3) what do you want to do with your life? answer quick! (did this one work?)
Is your work the source of meaning and pleasure in your life?
thank you babe! i love you!
Katie, my advice is bookmark this piece and read it often. Also, reread Scoot's comment often. Solid wisdom from two distinct voices in here. I'm gonna dogear this bad-boy myself. I'm 43 and still don't know WTF I'm doing with my life. 😂
As a kid I wanted to be a veterinarian. Then I studied musical theater in college. So... that threw some differently shaped forks in my road. I love writing and will do it forever. A keynote speaker at a writer's conference once ended her speech with the sentence, "If you love it, pursue it, no matter the outcome." That stuck with me. Try it on for size, and just know that whatever you choose to do now will help you with whatever you choose to do later. Experience is cumulative, and you get to keep all the points you earn when you level up.
1. Are you a Star Trek fan? Shakespeare fan? Either way I don't know how to advise on where to go. But if you're a fan of the former or the latter, I recommend "The Undiscovered Country." You don't need to read either. It's how Bill refers to the future. Why?

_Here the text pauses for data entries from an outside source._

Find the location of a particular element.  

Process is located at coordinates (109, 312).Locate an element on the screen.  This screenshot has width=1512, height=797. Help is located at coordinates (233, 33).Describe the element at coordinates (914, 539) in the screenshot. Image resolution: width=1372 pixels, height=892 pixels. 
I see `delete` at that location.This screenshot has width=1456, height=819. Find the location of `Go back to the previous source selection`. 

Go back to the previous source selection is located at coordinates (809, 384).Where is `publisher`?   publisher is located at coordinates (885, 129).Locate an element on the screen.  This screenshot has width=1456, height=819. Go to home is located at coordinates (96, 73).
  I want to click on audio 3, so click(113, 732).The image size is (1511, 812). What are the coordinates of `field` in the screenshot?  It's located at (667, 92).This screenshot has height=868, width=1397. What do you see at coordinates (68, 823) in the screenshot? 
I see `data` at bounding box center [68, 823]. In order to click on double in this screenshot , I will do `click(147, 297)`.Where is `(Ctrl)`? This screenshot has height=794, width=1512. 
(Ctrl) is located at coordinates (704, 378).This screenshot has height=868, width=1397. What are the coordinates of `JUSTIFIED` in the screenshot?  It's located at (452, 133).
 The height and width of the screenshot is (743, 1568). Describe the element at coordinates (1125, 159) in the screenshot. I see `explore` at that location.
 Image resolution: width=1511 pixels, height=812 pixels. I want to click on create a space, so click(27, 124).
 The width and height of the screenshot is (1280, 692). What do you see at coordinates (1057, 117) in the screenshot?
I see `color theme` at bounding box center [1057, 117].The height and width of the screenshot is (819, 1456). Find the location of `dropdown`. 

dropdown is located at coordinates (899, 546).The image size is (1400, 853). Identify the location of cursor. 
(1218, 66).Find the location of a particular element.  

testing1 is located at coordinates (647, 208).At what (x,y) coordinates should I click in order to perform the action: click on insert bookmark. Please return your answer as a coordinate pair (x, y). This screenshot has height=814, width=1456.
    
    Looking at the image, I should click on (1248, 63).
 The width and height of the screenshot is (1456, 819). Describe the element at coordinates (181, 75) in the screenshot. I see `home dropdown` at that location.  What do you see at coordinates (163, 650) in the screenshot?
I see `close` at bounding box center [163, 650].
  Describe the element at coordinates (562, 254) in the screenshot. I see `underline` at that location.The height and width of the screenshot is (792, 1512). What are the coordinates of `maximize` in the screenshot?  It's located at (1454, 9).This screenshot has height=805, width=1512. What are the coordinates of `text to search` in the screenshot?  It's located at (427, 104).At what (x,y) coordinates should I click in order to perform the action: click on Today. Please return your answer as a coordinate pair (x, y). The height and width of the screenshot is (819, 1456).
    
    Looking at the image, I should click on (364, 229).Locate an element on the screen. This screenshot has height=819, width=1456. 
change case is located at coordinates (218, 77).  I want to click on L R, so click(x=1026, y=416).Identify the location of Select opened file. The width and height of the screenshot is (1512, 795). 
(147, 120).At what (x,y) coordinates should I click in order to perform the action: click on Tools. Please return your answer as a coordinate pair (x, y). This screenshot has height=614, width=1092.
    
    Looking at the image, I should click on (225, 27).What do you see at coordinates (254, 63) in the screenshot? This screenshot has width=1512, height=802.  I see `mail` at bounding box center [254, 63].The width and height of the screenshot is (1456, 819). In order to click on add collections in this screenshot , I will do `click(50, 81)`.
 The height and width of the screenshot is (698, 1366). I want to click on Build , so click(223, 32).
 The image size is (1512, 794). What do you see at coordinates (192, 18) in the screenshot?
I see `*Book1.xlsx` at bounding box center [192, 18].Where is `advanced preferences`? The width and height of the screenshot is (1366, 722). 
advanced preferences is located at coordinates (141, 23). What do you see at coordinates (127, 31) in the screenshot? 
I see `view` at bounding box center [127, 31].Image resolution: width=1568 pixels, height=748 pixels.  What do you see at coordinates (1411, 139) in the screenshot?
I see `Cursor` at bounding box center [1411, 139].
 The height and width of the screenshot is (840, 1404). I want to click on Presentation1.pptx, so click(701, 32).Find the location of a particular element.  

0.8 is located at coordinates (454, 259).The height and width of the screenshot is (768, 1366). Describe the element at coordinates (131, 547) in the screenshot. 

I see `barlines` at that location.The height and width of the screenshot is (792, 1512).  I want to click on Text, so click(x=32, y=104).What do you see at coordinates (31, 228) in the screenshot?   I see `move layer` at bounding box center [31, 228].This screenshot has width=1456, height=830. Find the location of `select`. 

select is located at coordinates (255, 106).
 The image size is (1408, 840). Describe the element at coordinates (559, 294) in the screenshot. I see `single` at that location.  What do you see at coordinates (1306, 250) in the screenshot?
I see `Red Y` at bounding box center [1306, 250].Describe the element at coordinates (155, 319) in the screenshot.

Because the future is literally something you can't know. You can set off to find a way to get to India thinking the world is half the size it actually is and run out of food halfway there only to discover a continent you didn't even know existed. You might even think you've reached your goal at first. Then you have a choice, get back on the ship and stick it out for India, or see if where you ended up is worth taking a look at. There isn't a "right" answer. The future is an undiscovered country that can be guessed at but there's no true book or map to it, even if there are some interesting and convincing predictions and fictions about it. Plans are guidelines not roads. Drawn in pencil. When you start inking/painting them in you might find out the picture looks better a different way. You are the explorer and artist if the whole thing. You might start a dozen stories you never finish.... How many more of these do I got...? Do they still make people learn about Ithaca? Do I dare make a Breaking Bad reference...? If questions are like locked rooms "[you're] the one who knocks." (does that actually work?)
2. The farthest thing I would ever consider pursuing at this point. A pastor. It's a long story that I don't have the words for.
4. No. But... I have been tricked into eating gluten free crust...
5. I have no problem with North or South, but I have to use a device to figure out West and East, left and right, or port and starboard. I don't however have the same issue with Dexter or Sinister. Is that odd?
I have a lot of respect for comedians. They're stand up people. They don't often pass up a chance to improv.
have a kid!
then you'll have no time to angst anymore and you'll love them so much that everything else about living is irrelevant!
i spent my late teens and 20s getting all the degrees, trying all the cool fields where your work is also your ~fulfilling life calling~ (museum curation, family therapy, interior design, to name a few), collecting dope mentors across the country and across disciplines.... annnnnd turns out i just wanna raise my children at home here at 32. oops.